-- INFORMATION GIVEN --
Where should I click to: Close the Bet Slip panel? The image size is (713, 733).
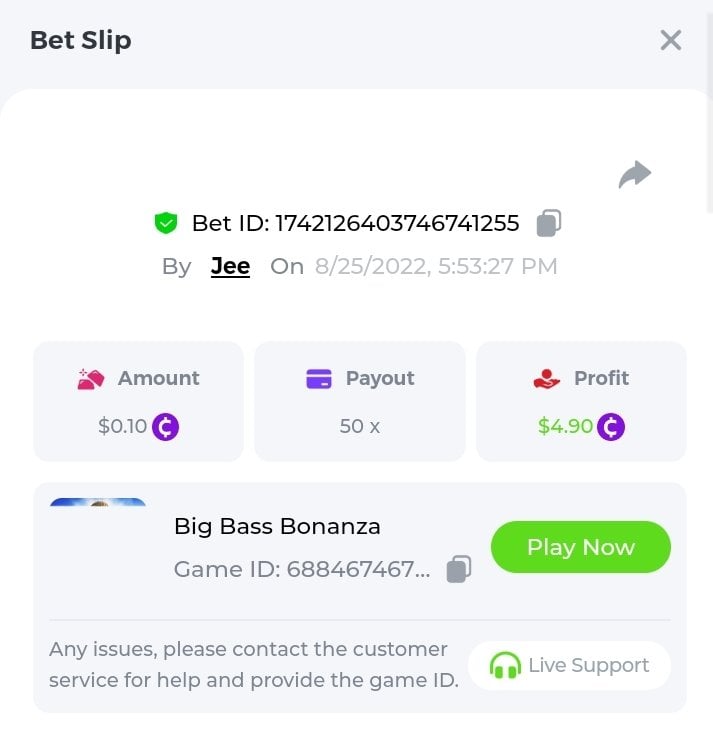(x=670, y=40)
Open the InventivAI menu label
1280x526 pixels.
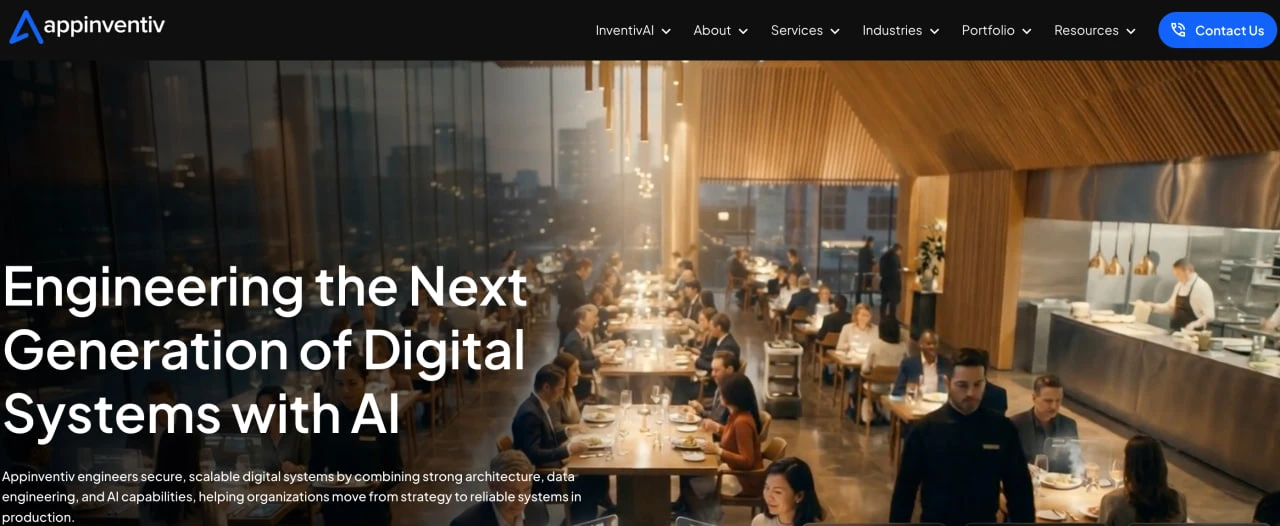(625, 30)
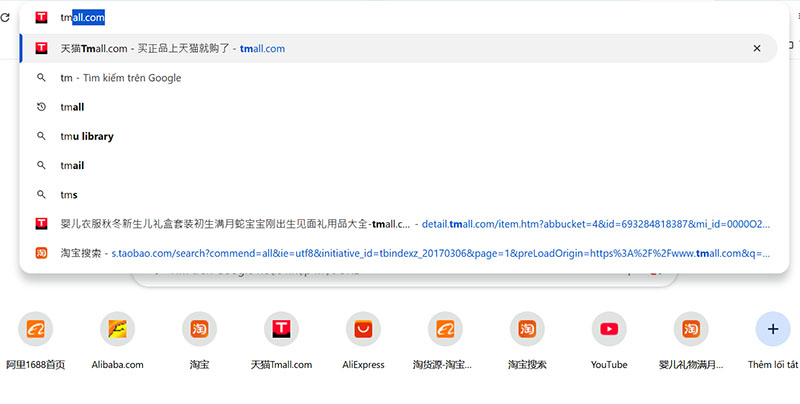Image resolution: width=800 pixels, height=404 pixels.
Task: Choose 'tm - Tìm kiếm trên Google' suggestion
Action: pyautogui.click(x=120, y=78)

...

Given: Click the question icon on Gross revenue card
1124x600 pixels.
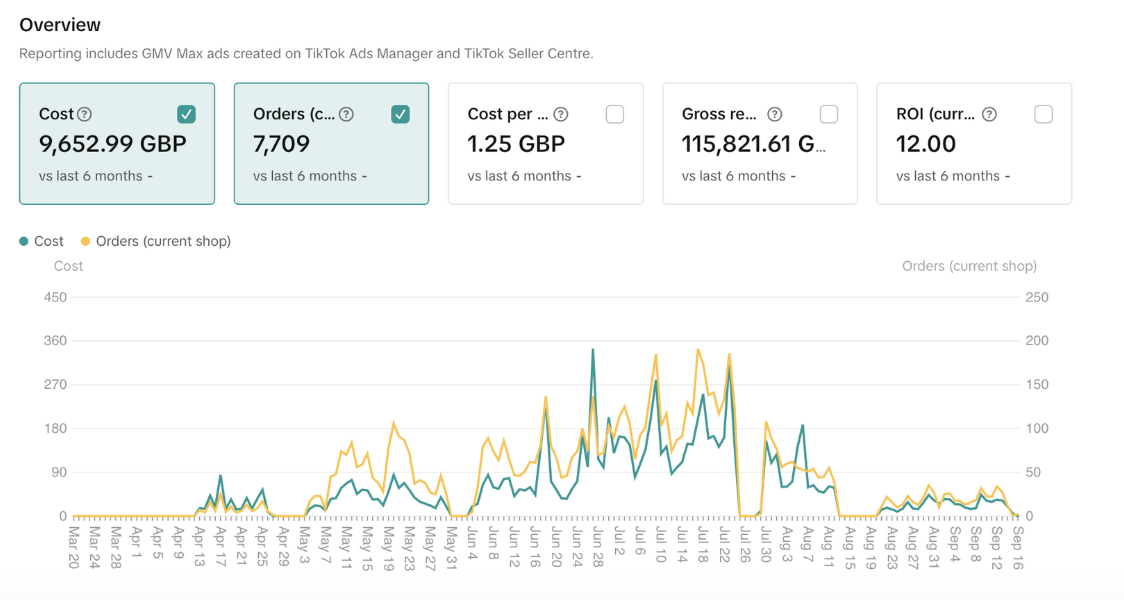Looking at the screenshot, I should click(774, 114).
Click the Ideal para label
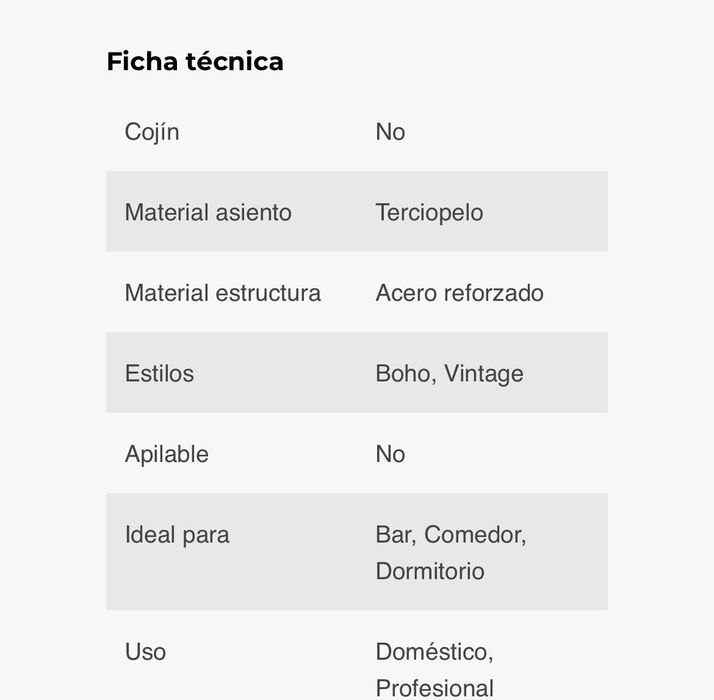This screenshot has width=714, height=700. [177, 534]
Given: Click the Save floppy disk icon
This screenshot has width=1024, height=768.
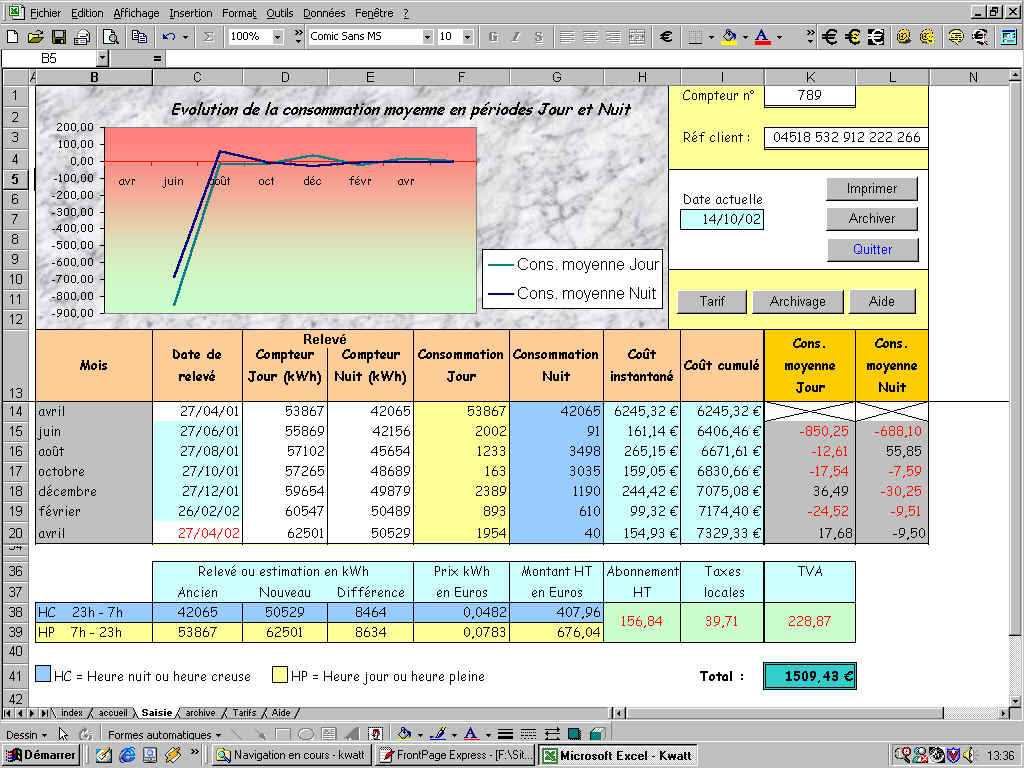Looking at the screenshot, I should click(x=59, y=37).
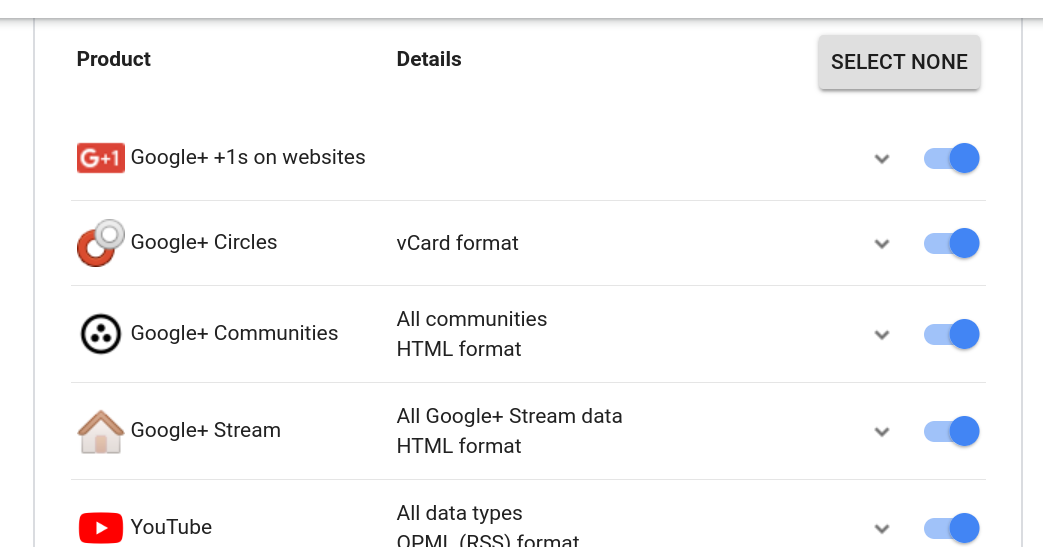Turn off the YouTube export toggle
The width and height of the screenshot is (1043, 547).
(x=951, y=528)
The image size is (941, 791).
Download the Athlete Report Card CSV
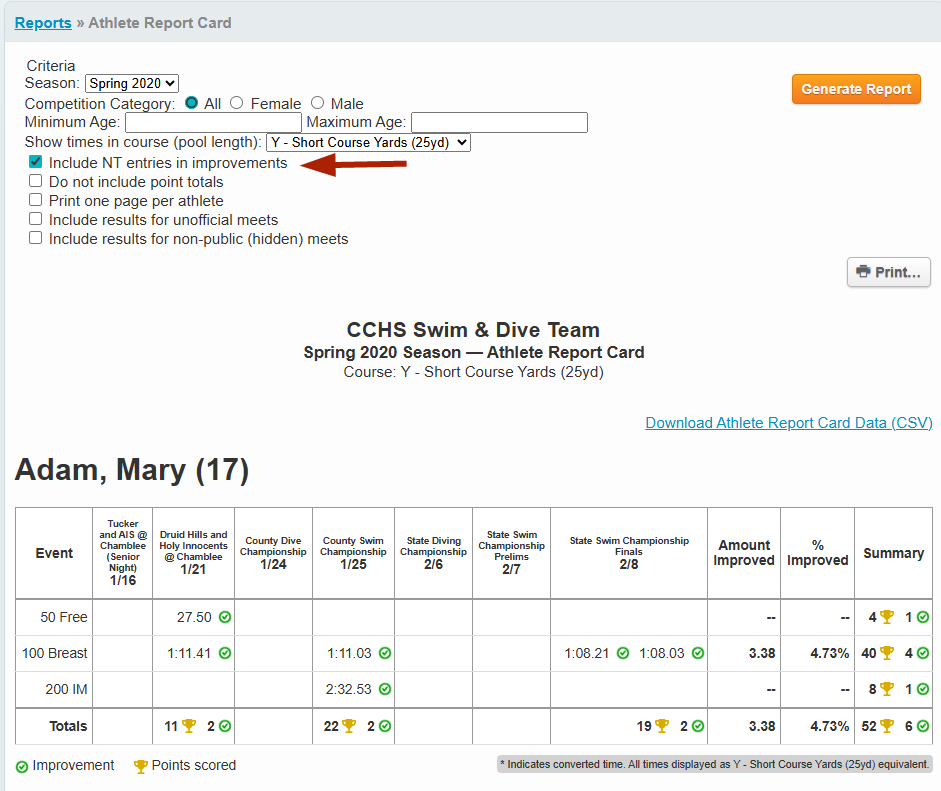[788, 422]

-- AIM OF THE EXERCISE --
Reproduce exactly the lines above that run from the one with "Given: Click the question" to the one with "The image size is (941, 791).", both included, leaving pictures out.

-- EXERCISE SOLUTION --
Given: Click the question icon on Gross revenue card
1124x600 pixels.
Looking at the screenshot, I should click(774, 114).
Click the Ideal para label
This screenshot has width=714, height=700. [177, 534]
Given: Click the Save floppy disk icon
This screenshot has width=1024, height=768.
Looking at the screenshot, I should click(x=59, y=37).
Turn off the YouTube export toggle
The width and height of the screenshot is (1043, 547).
(x=951, y=528)
The image size is (941, 791).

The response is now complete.